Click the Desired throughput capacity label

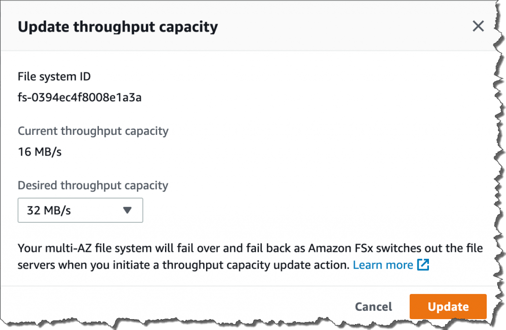[93, 185]
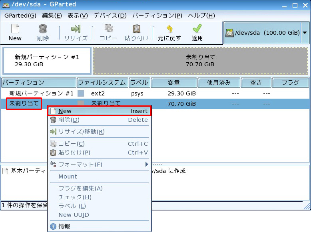Open the GParted(G) menu
This screenshot has width=311, height=232.
tap(20, 16)
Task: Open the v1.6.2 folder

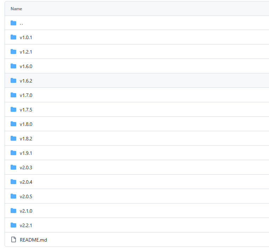Action: click(x=26, y=81)
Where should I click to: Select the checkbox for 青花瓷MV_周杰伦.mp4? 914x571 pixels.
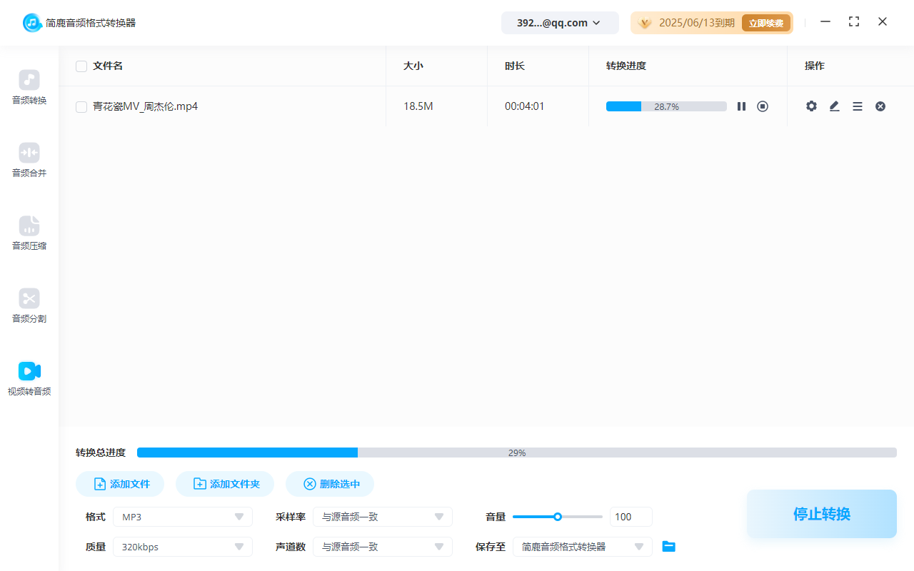click(81, 106)
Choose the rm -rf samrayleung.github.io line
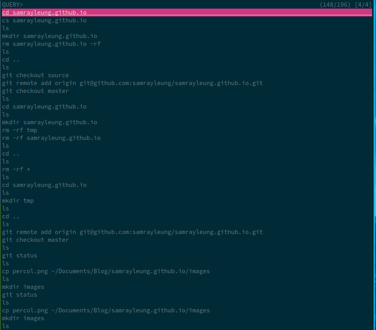The image size is (376, 330). click(x=51, y=138)
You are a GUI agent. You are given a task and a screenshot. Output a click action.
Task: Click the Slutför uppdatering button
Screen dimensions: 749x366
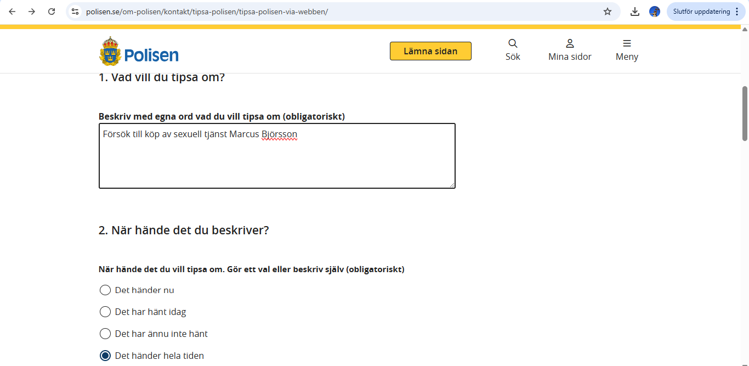pyautogui.click(x=701, y=12)
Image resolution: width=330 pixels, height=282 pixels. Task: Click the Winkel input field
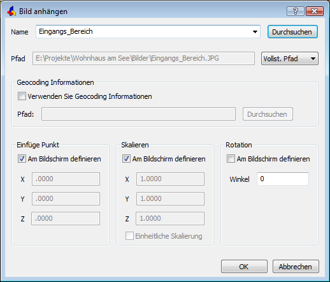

────

▸ **Goal of the exercise**
Please write out exactly the lines from the one containing "Screen dimensions: 749x366" through the last line of the records above, and leave out any pictures.

▸ **Written solution**
Screen dimensions: 749x366
pyautogui.click(x=701, y=12)
Image resolution: width=330 pixels, height=282 pixels. Task: Click the Winkel input field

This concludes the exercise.